▶ [Task to complete]: Set out the records again, keeping every word as it is.

▶ [Source records]:
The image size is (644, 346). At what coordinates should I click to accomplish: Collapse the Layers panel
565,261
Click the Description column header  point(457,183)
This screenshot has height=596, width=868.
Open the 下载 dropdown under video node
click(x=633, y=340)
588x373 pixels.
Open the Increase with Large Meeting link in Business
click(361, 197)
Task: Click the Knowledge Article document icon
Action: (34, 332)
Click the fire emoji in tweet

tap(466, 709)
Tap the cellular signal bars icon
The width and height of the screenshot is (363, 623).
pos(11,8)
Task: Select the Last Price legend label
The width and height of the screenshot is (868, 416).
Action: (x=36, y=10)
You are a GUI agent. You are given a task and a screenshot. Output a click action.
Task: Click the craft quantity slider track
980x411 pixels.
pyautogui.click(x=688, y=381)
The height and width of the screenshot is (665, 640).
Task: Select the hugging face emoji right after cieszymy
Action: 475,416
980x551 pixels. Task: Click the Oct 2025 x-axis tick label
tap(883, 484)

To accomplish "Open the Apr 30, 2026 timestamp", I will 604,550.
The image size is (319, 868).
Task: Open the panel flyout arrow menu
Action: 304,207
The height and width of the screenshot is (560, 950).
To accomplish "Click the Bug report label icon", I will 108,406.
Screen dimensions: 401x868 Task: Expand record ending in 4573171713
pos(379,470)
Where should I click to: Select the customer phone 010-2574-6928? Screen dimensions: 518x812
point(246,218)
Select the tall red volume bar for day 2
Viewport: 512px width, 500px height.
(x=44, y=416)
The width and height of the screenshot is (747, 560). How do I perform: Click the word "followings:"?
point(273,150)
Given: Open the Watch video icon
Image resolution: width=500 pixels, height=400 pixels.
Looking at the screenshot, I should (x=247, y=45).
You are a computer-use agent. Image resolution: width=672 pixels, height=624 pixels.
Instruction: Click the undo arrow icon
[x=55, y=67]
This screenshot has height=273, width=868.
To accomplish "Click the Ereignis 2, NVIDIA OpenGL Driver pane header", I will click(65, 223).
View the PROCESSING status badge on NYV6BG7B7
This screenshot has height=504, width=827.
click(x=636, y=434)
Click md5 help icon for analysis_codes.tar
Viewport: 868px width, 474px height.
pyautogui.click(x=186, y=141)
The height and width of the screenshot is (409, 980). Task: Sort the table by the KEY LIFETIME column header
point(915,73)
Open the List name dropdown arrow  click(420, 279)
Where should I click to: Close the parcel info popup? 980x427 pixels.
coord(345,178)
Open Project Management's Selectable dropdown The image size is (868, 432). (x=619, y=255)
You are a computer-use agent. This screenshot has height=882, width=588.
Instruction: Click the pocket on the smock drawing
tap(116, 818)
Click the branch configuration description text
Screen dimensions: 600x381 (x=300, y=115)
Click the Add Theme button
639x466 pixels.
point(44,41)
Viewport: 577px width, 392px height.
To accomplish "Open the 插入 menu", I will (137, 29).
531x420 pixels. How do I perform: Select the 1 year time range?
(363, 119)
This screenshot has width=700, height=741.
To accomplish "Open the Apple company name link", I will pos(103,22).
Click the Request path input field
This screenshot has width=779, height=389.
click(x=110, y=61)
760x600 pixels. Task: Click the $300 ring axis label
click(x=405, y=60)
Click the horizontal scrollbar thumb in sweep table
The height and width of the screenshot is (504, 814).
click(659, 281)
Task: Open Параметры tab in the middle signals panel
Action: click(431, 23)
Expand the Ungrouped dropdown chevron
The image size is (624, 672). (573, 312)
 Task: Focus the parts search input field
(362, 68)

▶ [Task solution]:
The image size is (644, 346). At what coordinates should I click to accomplish: Collapse the Layers panel
565,261
Click the Description column header  point(457,183)
This screenshot has height=596, width=868.
Open the 下载 dropdown under video node
click(x=633, y=340)
588x373 pixels.
Open the Increase with Large Meeting link in Business
click(361, 197)
Task: Click the Knowledge Article document icon
Action: (34, 332)
Click the fire emoji in tweet

tap(466, 709)
Tap the cellular signal bars icon
The width and height of the screenshot is (363, 623).
pos(11,8)
Task: Select the Last Price legend label
The width and height of the screenshot is (868, 416).
Action: (x=36, y=10)
You are a GUI agent. You are given a task and a screenshot. Output a click action.
Task: Click the craft quantity slider track
980x411 pixels.
pyautogui.click(x=688, y=381)
The height and width of the screenshot is (665, 640).
Task: Select the hugging face emoji right after cieszymy
Action: 475,416
980x551 pixels. Task: Click the Oct 2025 x-axis tick label
tap(883, 484)

To accomplish "Open the Apr 30, 2026 timestamp", I will 604,550.
The image size is (319, 868).
Task: Open the panel flyout arrow menu
Action: 304,207
The height and width of the screenshot is (560, 950).
To accomplish "Click the Bug report label icon", I will 108,406.
Screen dimensions: 401x868 Task: Expand record ending in 4573171713
pos(379,470)
Where should I click to: Select the customer phone 010-2574-6928? Screen dimensions: 518x812
point(246,218)
Select the tall red volume bar for day 2
Viewport: 512px width, 500px height.
(x=44, y=416)
The width and height of the screenshot is (747, 560). How do I perform: Click the word "followings:"?
point(273,150)
Given: Open the Watch video icon
Image resolution: width=500 pixels, height=400 pixels.
Looking at the screenshot, I should (x=247, y=45).
You are a computer-use agent. Image resolution: width=672 pixels, height=624 pixels.
Instruction: Click the undo arrow icon
[x=55, y=67]
This screenshot has height=273, width=868.
To accomplish "Click the Ereignis 2, NVIDIA OpenGL Driver pane header", I will click(65, 223).
View the PROCESSING status badge on NYV6BG7B7
This screenshot has height=504, width=827.
click(x=636, y=434)
Click md5 help icon for analysis_codes.tar
Viewport: 868px width, 474px height.
pyautogui.click(x=186, y=141)
The height and width of the screenshot is (409, 980). Task: Sort the table by the KEY LIFETIME column header
point(915,73)
Open the List name dropdown arrow  click(420, 279)
Where should I click to: Close the parcel info popup? 980x427 pixels.
coord(345,178)
Open Project Management's Selectable dropdown The image size is (868, 432). (x=619, y=255)
You are a computer-use agent. This screenshot has height=882, width=588.
Instruction: Click the pocket on the smock drawing
tap(116, 818)
Click the branch configuration description text
Screen dimensions: 600x381 (x=300, y=115)
Click the Add Theme button
639x466 pixels.
point(44,41)
Viewport: 577px width, 392px height.
To accomplish "Open the 插入 menu", I will (137, 29).
531x420 pixels. How do I perform: Select the 1 year time range?
(363, 119)
This screenshot has width=700, height=741.
To accomplish "Open the Apple company name link", I will pos(103,22).
Click the Request path input field
This screenshot has width=779, height=389.
click(x=110, y=61)
760x600 pixels. Task: Click the $300 ring axis label
click(x=405, y=60)
Click the horizontal scrollbar thumb in sweep table
The height and width of the screenshot is (504, 814).
click(659, 281)
Task: Open Параметры tab in the middle signals panel
Action: click(431, 23)
Expand the Ungrouped dropdown chevron
The image size is (624, 672). (573, 312)
 Task: Focus the parts search input field
(362, 68)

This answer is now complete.